Red Cavaney, president of the American Petroleum Institute, said support for those tax breaks waned after Congress approved a major expansion of Medicare that was supposed to cost $400 billion over 10 years. The Bush administration said recently that the expansion would cost at least $530 billion.

After the Medicare bill was approved, Cavaney said, "people started to pay closer attention to everything that might put the economic recovery at risk, including the deficit."

White House officials also plan to oppose an extension of a tax break that allows businesses to take an immediate write-off for half the cost of their investment in many kinds of equipment.

Bush pushed the provision as a temporary measure to stimulate investment, and it is scheduled to expire at the end of this year. Manufacturing companies and many Republicans in Congress want to keep the tax break for several more years. But administration officials are resisting because it is projected to cost $285 billion over five years.

This provision "was always intended to be temporary, to give the economy a boost when it needed it most," a White House official said Friday.

In another quiet retreat, Bush is backing away from his proposal for the expansion of retirement savings accounts, which would eventually allow people to shelter most of their investment income from taxes. The proposal will again be in the budget, but administration officials said they did not expect to push the idea this year.

The proposal faces objections from Democrats, influential Republicans and many in the financial services industry.

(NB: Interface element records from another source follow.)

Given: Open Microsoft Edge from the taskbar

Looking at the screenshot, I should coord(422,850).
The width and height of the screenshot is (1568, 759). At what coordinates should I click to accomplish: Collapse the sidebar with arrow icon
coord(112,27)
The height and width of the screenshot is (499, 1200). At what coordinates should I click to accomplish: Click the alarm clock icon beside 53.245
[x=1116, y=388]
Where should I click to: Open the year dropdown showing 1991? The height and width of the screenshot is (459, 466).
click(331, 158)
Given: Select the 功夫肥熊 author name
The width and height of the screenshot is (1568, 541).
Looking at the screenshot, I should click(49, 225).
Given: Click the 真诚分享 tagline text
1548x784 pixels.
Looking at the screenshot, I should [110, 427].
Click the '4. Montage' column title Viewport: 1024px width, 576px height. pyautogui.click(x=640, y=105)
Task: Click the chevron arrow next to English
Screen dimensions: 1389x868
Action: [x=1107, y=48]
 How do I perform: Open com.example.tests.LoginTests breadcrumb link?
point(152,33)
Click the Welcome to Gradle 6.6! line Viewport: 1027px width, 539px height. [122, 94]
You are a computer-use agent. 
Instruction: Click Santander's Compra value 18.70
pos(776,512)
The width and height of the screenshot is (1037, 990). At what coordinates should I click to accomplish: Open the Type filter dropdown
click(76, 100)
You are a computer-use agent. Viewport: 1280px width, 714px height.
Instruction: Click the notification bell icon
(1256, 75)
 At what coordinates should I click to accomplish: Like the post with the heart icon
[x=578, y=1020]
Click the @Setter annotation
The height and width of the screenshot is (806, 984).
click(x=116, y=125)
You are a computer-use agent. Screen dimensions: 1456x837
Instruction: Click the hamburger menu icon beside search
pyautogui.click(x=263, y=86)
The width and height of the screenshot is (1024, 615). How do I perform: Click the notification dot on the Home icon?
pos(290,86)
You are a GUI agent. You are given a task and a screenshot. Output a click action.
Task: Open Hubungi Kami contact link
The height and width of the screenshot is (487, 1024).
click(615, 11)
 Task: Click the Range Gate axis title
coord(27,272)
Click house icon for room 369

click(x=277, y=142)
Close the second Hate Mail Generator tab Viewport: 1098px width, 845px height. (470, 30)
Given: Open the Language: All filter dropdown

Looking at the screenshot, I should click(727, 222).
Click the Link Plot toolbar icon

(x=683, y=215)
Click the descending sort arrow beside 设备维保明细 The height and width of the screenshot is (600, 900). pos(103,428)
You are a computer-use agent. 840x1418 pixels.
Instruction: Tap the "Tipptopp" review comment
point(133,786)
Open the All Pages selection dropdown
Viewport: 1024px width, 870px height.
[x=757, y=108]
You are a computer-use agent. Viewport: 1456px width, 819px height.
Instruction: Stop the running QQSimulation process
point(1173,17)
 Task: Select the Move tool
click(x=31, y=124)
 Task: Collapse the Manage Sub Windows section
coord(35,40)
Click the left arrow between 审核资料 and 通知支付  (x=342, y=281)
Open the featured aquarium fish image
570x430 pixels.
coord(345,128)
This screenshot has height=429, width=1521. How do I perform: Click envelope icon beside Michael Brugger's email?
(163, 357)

White House officials predict that the budget deficit will climb to more than $500 billion this year, from $375 billion last year. Some conservative Republicans are so angry about the soaring deficits that they have begun to threaten rebellion if Bush does not rein in spending.

For their part, Democrats excoriate Bush for having pushed through tax cuts that total more than $1.7 trillion over 10 years. If the cuts are made permanent, the Congressional Budget Office said last week, the cost would be an additional $1.2 trillion over 10 years.